--- In FairfieldLife@yahoogroups.com, "Joe" <geezerfr...@...> wrote:
>
> Right, my wife is a licensed behavioral therapist, not me,
> so my terms might not be quite right.
> 
> However, I really do wonder about this "fine line". Could
> it be that "enlightenment" is nothing more than sanctioned
> and approved paranoid schizophrenia?
> 
> If so, did we pay a lot of money and spend a lot of time
> "rounding" in hopes of programming ourselves into a
> permanent state of paranoid schizophrenia?

Naah. Although if one were predisposed to it, I suspect
it could be triggered by long rounding. On the other
hand, it would probably develop at some point anyway.
(Check with Peter on that--he's the professional.)

But when you say "sanctioned and approved," that gets to
an important issue--to what degree is what we call mental
illness simply a different way of experiencing and
responding to the world? To what degree is the dysfunction
of individuals diagnosed with "mental illness" simply a
matter of this difference in experience and response?

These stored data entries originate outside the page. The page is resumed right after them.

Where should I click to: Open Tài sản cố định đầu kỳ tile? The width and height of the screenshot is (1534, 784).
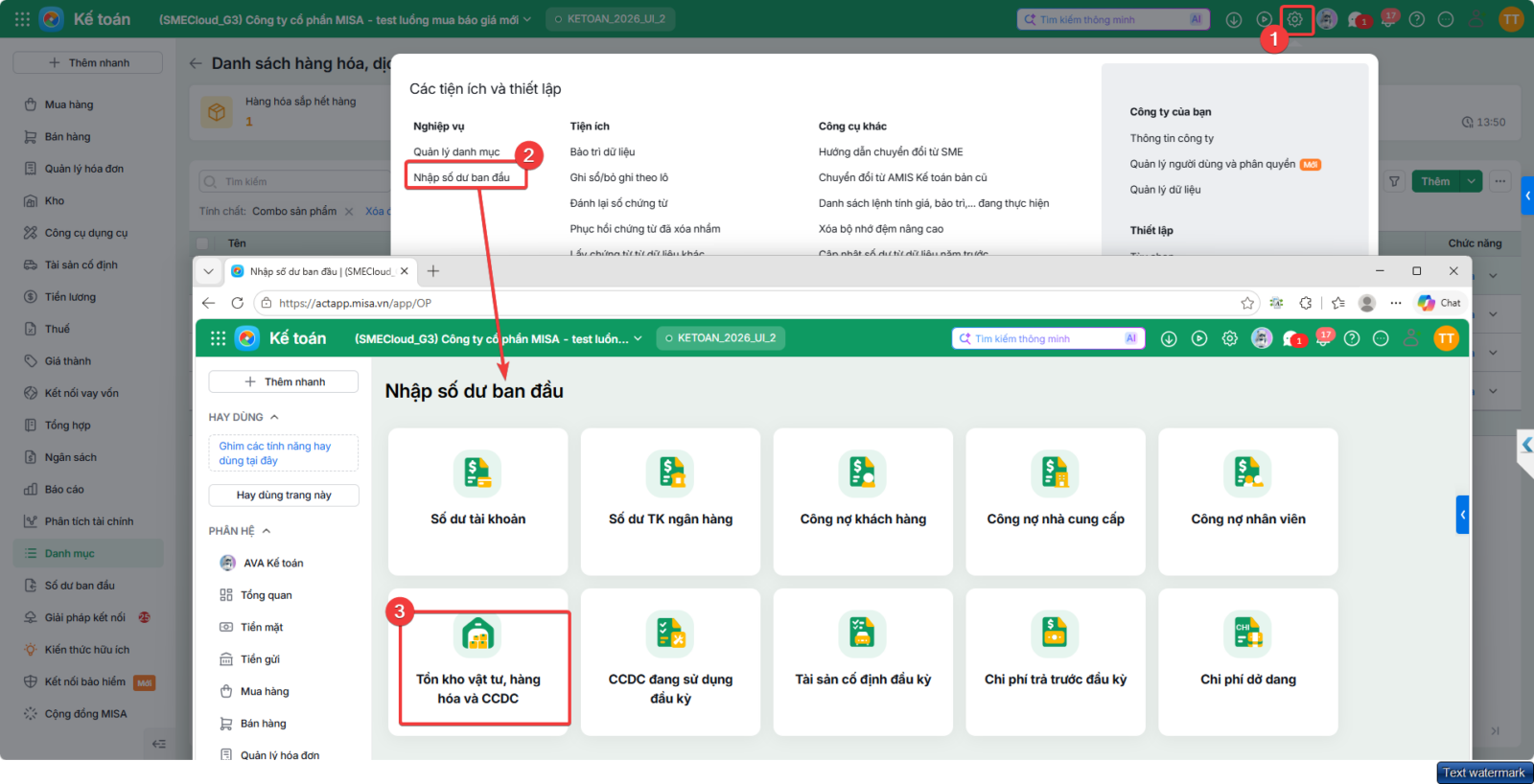(863, 662)
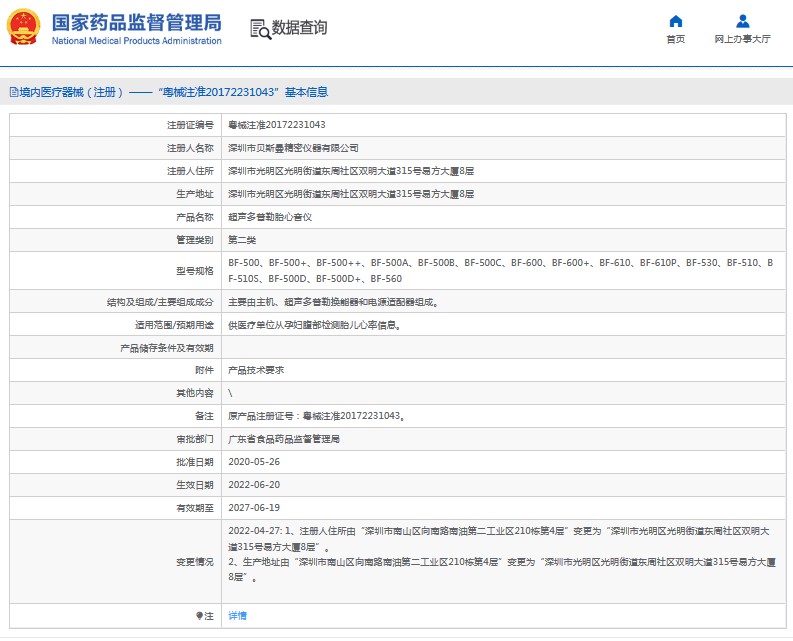Click the National Medical Products Administration subtitle
This screenshot has height=641, width=793.
click(136, 41)
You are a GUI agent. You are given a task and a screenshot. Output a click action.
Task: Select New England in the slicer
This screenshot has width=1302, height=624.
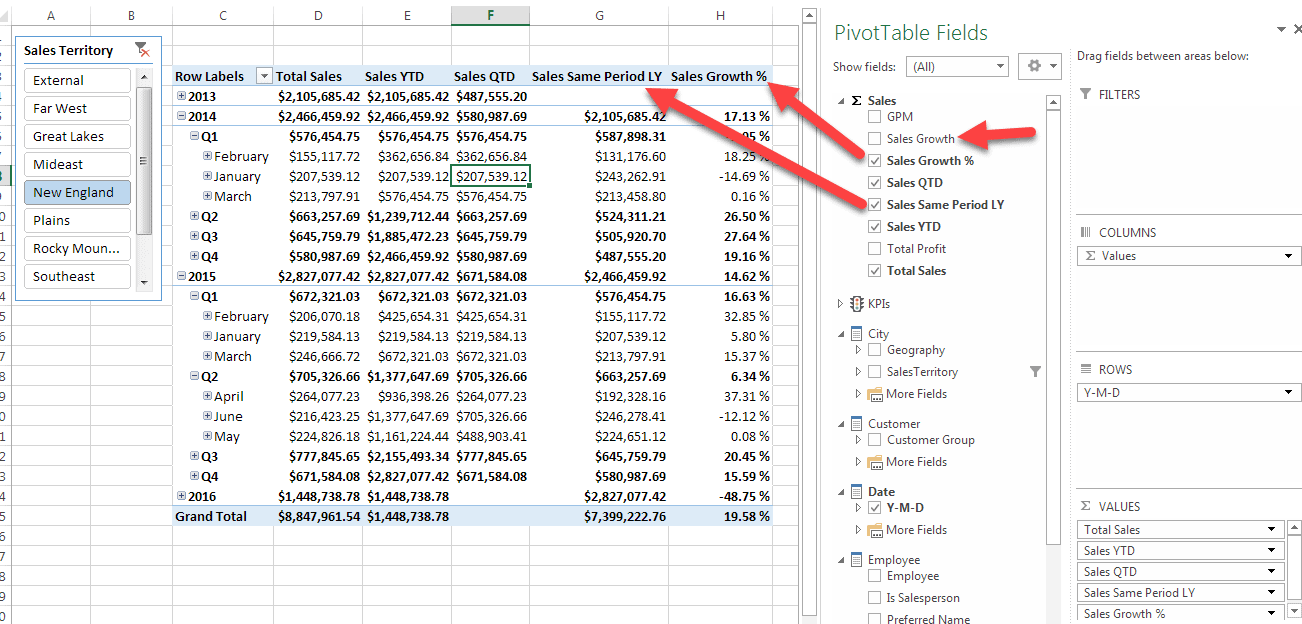click(77, 192)
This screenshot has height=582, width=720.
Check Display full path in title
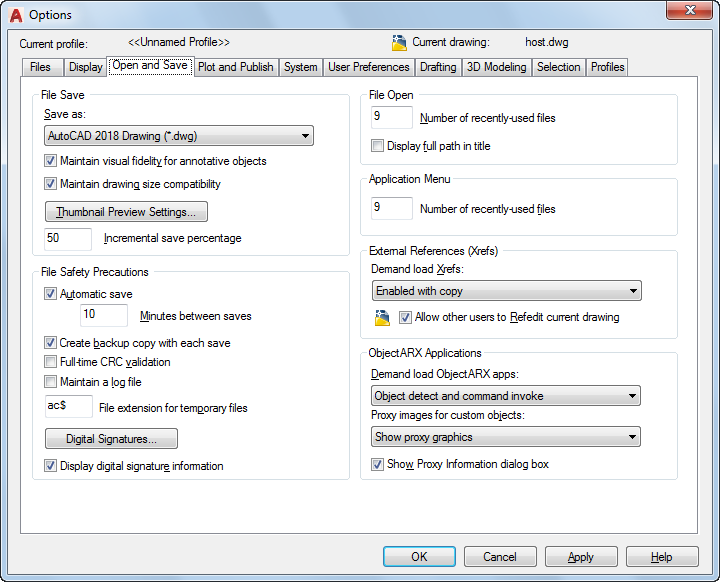tap(378, 146)
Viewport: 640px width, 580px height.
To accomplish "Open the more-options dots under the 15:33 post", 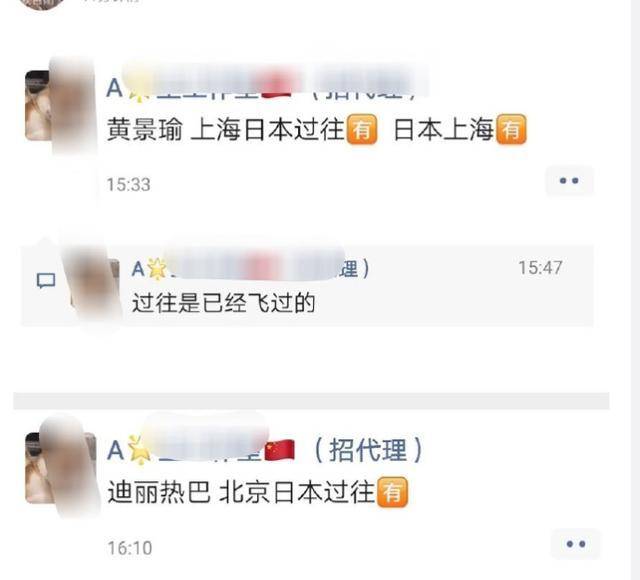I will click(569, 180).
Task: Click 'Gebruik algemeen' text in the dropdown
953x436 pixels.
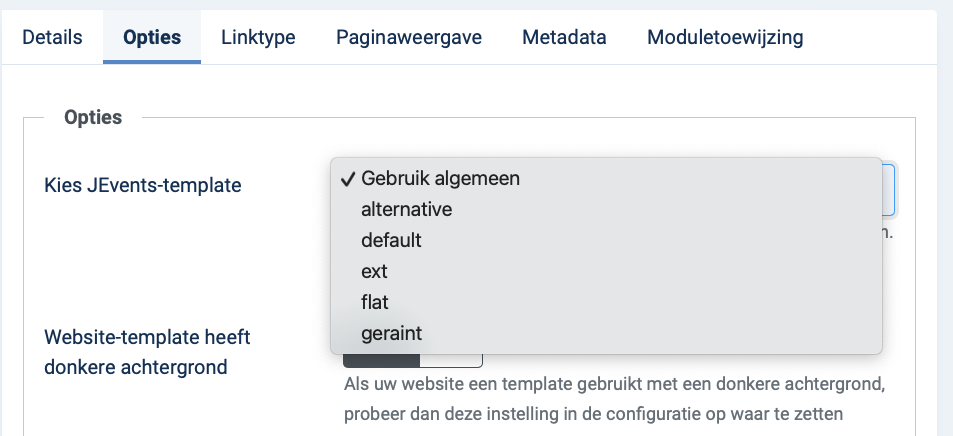Action: coord(440,179)
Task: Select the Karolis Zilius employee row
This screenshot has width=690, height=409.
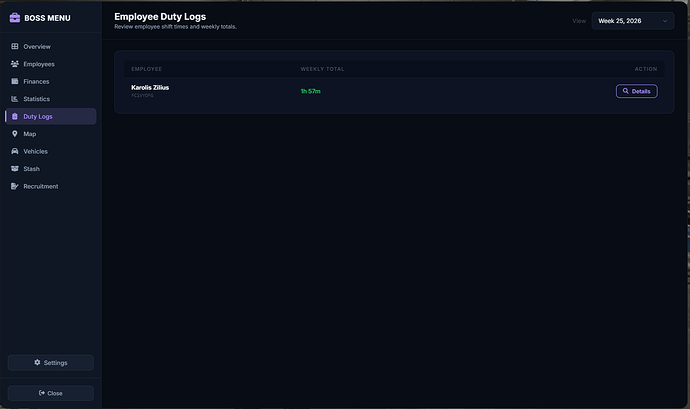Action: [394, 91]

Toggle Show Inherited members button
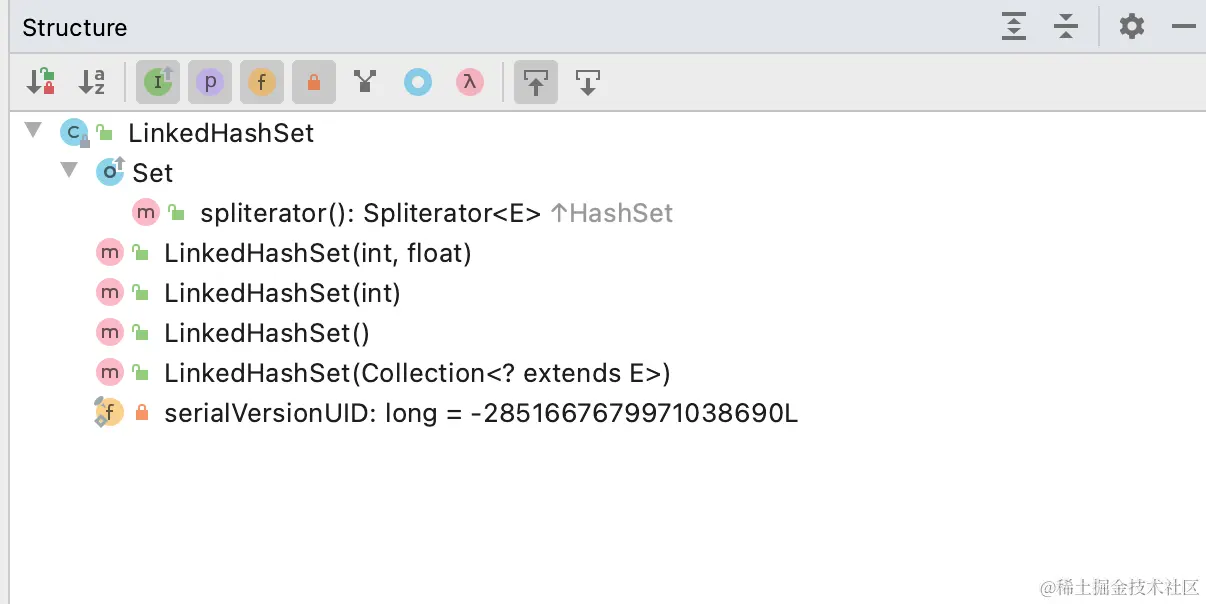click(158, 82)
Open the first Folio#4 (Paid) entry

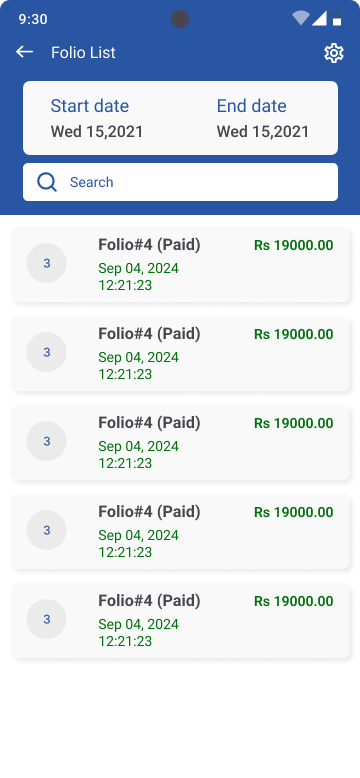pos(180,264)
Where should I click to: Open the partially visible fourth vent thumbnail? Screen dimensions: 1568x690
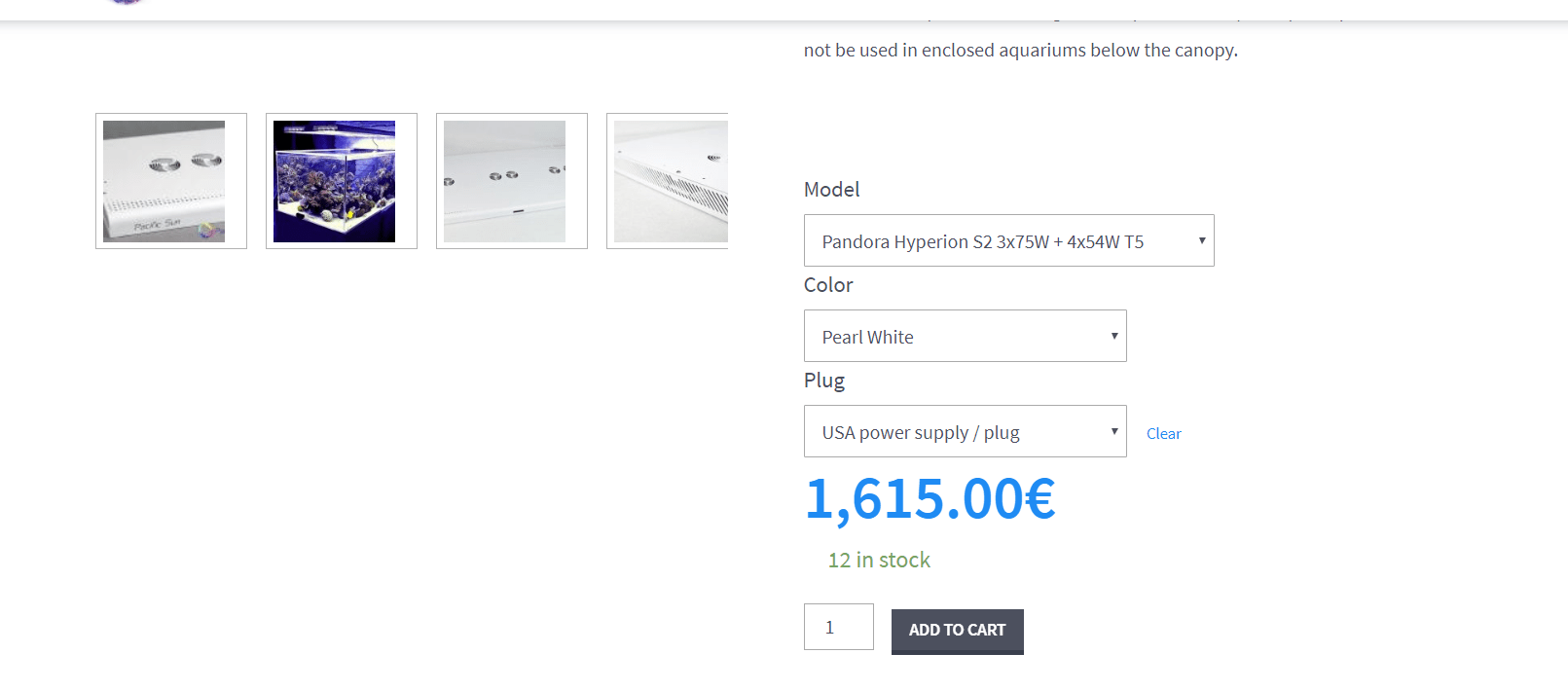tap(670, 181)
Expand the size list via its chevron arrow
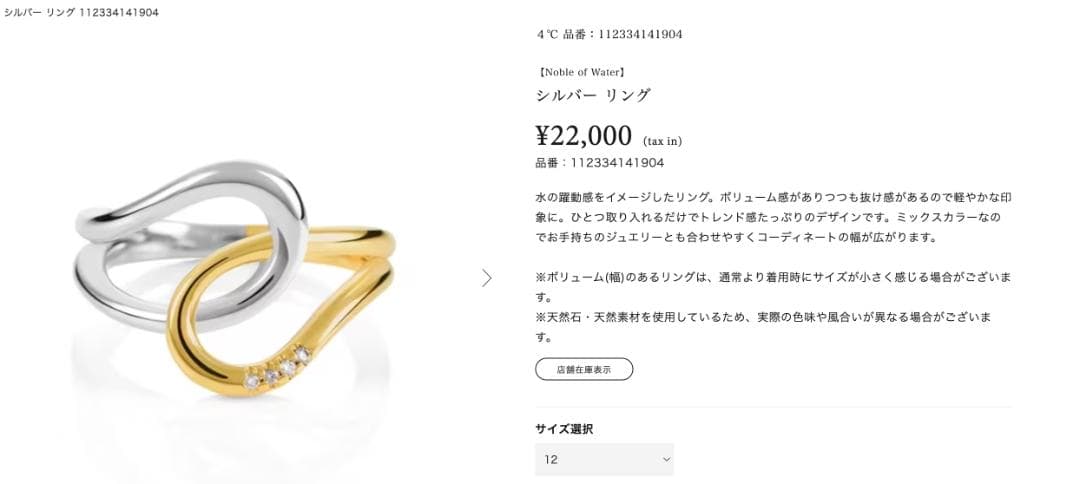This screenshot has height=484, width=1080. 666,459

Are people who experience the world differently but who
function very well the ones we think of as enlightened?
Should people who are perfectly happy wth the way they
experience the world, even if it's starkly different from
the way most people do, even if it appears dysfunctional,
be considered mentally ill? Or are they mentally ill only
if they're in distress?

It gets all tangled up with philosophy and semantics
and a person's subjective experience versus how the
person appears to others.


> --- In FairfieldLife@yahoogroups.com, "authfriend" <jstein@> wrote:
> >
> > --- In FairfieldLife@yahoogroups.com, "Joe" <geezerfreak@> wrote:
> > <snip> 
> > > But you know, the whole episode brings up a topic that has
> > > long fascinated me; and that is the very fine line that 
> > > separates so-called "enlightenment" from borderline 
> > > behavioral disorders such as  paranoid schizophrenia.
> > 
> > Paranoid schizophrenia is a psychosis, not a borderline
> > behavioral disorder. Still can be a fine line, though.